### Texto fornecido
Esta Capitania tem um rio muito largo e fermoso; divide-se
dentro em muitas partes, e quantas terras estão ao longo dele se
podem aproveitar, assim para roças de mantimentos como para
cana-de-açúcar e algodão, porque são muito viçosas e melhores
de quantas há por toda esta Costa. Há nesta cidade um mosteiro de
padres da Companhia de Jesus, os quais também aumentaram muito esta
terra e desejam muito vê-la
povoada de muitos moradores, porque são como digo as terras
desta Capitania muito largas, e sabem quão proveitosas são para
toda gente pobre que as for possuir. E por tempo hão se de fazer
nelas grandes fazendas: e os que lá forem viver com esta esperança
não se acharão enganados.
Capítulo
Nono
Da
Capitania de São Vicente
A Capitania de São Vicente está sessenta léguas do Rio de
Janeiro em vinte e quatro graus, é de Pero Lopes de Souza, na qual
tem posto Capitão de sua mão: esta e o Rio de Janeiro são as mais
frias terras que há no Brasil, geia nelas em tempo de inverno quase
como neste Reino.
Nesta Capitania se deu já trigo, mas não o querem semear
por haver na terra outros mantimentos de menos custo. Tem três
povoações, e uma fortaleza que está numa ilha junto da terra
firme quatro léguas para o Norte que se chama Britioga; daqui
defendem esta Capitania dos índios e franceses com artilharia que há
na mesma fortaleza. A principal povoação se chama Santos, onde está
um mosteiro de padres da Companhia de Jesus. A outra mais avante ao
longo do Rio uma légua é São Vicente; também há nela outro
mosteiro de padres da Companhia.

### Objetivos
a: Por favor, resuma o texto sobre as capitanias em duas frases.
b: Continue o texto sobre as capitanias a partir do ponto em que ele termina.

### Itens extraídos
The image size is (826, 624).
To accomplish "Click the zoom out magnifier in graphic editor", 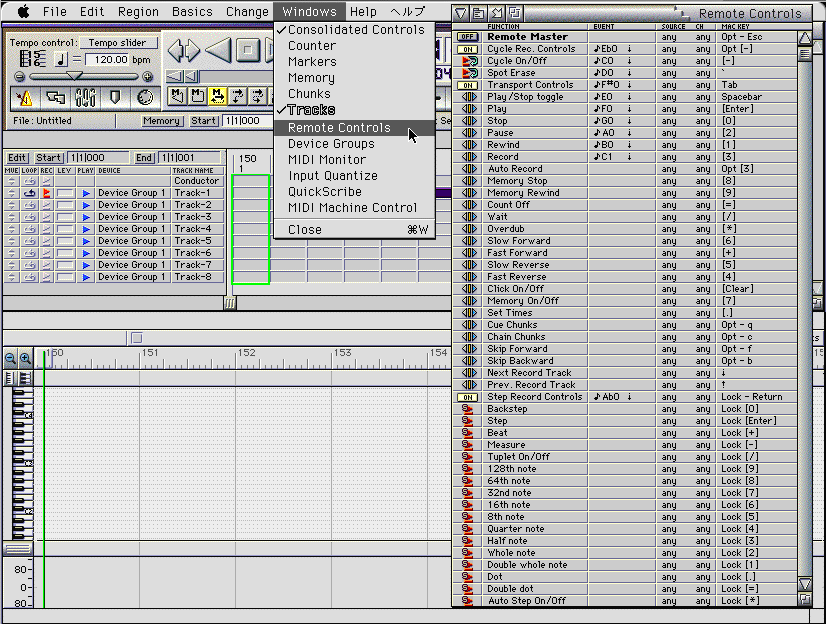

--

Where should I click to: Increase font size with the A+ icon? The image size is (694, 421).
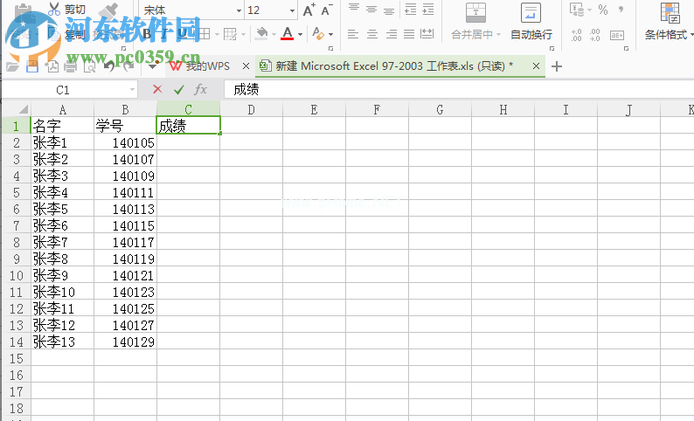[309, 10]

### Respostas do exercício
a: A primeira capitania descrita tem um rio muito largo e formoso, com terras muito viçosas, próprias para mantimentos, cana-de-açúcar e algodão, e os padres da Companhia de Jesus que ali vivem desejam vê-la povoada de muitos moradores. A Capitania de São Vicente, de Pero Lopes de Souza, fica a sessenta léguas do Rio de Janeiro, está entre as terras mais frias do Brasil e tem três povoações, entre elas Santos e São Vicente, além de uma fortaleza chamada Britioga que a defende dos índios e franceses.

b:
Pela terra dentro dez léguas edificaram os mesmos padres uma
povoação entre os índios que se chama — o Campo, na qual vivem
muitos moradores, a maior parte deles são mamelucos filhos de
portugueses e de índias da terra. Aqui e nas mais Capitanias têm
feito estes padres da Companhia grande fruito e fazem com que a
terra vá em muito crescimento, trabalham
por fazer cristãos a muitos índios e metem muitas pazes
entre os homens; também fazem restituir
as liberdades de muitos índios que alguns moradores da terra
têm mal resgatados: assim que sempre acodem aos que se desviam do
serviço de Deus e de S. A.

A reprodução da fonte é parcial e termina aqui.